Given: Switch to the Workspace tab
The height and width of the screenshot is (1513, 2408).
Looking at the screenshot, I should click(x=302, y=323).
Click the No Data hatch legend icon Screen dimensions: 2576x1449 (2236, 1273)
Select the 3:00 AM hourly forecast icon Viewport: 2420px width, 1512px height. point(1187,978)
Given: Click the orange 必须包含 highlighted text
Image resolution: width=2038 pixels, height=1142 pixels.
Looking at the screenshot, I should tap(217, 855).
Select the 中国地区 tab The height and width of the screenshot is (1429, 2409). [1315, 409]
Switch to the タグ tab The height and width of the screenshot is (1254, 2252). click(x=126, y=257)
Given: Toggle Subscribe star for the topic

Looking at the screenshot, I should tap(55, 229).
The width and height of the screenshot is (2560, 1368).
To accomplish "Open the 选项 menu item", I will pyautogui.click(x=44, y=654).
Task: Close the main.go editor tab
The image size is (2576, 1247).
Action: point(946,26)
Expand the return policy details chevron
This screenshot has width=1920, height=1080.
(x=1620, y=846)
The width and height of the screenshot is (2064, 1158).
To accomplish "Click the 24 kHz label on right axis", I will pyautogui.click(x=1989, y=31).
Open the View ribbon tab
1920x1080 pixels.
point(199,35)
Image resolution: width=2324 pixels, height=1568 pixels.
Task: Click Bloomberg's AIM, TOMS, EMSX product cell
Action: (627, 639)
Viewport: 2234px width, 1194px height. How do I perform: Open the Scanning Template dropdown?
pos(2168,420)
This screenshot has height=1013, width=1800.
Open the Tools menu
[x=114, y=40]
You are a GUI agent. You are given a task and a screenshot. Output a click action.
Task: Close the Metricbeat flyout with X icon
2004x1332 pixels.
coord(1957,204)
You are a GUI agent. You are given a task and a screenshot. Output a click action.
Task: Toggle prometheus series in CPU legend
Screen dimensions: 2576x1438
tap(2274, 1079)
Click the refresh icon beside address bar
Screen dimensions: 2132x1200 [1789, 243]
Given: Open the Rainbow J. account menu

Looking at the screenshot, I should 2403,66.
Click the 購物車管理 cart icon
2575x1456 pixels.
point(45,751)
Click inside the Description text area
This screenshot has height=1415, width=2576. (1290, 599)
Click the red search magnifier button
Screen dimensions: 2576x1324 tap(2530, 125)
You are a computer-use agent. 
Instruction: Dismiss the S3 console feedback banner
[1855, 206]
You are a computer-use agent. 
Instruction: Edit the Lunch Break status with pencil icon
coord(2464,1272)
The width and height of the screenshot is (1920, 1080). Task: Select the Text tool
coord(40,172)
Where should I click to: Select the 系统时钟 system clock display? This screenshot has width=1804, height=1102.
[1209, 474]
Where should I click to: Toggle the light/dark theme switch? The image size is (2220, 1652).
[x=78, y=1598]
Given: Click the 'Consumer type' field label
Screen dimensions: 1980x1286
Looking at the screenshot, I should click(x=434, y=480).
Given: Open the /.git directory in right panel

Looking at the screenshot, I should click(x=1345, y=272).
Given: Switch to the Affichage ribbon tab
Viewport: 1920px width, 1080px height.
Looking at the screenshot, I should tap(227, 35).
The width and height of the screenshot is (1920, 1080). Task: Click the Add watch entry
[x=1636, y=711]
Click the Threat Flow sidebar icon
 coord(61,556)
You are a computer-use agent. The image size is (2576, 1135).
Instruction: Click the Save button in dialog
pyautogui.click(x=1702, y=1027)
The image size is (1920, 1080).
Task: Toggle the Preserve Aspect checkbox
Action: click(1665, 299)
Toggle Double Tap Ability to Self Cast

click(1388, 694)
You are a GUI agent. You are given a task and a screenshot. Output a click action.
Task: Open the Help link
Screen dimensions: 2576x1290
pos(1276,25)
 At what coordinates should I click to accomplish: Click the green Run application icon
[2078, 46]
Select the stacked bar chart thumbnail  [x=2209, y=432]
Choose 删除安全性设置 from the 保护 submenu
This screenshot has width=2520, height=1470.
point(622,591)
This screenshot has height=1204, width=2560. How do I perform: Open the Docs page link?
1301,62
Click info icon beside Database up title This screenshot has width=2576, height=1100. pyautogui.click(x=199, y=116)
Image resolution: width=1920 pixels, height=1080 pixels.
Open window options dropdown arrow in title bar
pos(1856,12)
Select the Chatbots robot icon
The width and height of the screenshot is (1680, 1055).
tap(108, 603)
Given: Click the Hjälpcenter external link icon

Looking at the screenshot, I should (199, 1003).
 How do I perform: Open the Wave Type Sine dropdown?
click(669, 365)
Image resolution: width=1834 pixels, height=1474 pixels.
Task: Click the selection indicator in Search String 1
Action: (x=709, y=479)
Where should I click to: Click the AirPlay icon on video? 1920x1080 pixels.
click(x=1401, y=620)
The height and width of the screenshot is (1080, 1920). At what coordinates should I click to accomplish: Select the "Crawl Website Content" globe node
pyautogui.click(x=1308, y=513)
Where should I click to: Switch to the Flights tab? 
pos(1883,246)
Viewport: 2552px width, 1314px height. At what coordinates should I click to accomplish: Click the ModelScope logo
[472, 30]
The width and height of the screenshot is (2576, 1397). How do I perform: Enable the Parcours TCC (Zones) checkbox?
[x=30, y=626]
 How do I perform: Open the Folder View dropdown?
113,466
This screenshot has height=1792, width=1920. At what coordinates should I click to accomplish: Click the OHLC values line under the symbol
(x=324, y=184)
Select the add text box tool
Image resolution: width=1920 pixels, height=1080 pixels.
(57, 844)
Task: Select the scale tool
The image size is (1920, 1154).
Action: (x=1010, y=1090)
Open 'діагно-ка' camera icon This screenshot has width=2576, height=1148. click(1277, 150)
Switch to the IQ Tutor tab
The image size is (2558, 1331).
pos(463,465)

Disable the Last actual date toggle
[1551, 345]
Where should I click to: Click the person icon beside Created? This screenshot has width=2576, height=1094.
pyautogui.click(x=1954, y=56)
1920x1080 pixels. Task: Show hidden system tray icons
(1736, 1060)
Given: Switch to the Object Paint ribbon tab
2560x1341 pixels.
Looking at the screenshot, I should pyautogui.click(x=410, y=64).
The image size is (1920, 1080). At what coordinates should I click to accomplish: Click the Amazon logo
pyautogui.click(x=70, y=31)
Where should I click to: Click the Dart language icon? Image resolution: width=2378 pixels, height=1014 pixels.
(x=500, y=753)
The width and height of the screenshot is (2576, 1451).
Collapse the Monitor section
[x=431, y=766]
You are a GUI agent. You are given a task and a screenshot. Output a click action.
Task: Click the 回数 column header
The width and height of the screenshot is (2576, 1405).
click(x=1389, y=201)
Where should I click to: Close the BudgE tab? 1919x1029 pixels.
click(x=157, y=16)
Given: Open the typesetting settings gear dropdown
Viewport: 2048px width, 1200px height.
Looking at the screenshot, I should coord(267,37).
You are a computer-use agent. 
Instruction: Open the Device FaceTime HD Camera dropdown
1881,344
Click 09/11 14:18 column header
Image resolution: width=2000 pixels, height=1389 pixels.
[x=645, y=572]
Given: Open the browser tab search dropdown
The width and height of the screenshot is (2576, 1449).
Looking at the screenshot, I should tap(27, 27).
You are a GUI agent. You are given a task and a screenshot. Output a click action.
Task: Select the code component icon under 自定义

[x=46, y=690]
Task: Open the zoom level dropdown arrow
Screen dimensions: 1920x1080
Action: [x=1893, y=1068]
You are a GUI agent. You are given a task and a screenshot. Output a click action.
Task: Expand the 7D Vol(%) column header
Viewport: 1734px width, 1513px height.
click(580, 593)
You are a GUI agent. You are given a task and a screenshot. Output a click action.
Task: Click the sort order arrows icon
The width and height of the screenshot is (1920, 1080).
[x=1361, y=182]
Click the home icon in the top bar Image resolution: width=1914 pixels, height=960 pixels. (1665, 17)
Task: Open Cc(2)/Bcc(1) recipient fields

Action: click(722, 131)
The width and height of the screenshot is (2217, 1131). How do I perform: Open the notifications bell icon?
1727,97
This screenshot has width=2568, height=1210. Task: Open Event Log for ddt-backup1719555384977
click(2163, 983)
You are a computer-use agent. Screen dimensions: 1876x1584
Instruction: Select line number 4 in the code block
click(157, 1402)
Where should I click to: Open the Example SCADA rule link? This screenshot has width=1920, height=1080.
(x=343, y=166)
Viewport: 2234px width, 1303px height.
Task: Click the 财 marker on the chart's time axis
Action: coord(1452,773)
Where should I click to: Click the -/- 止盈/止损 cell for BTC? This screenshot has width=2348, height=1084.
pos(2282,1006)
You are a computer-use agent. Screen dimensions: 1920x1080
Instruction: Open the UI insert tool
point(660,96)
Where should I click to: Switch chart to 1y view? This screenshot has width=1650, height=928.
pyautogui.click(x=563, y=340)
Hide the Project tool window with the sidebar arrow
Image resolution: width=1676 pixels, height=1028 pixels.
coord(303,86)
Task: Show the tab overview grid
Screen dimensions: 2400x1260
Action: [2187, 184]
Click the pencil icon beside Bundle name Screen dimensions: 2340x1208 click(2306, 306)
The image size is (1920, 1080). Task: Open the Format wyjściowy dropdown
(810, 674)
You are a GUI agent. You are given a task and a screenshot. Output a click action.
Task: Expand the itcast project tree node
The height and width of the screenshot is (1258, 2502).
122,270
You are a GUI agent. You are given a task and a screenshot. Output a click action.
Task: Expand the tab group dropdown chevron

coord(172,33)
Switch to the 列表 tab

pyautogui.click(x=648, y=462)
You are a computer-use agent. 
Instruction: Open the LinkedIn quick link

→ PROBLEM STATEMENT: For each line of the entries that includes "label", show that line.

→ YOUR SOLUTION:
To accomplish "Click the 24 kHz label on right axis", I will pyautogui.click(x=1989, y=31).
Given: Click the 'Consumer type' field label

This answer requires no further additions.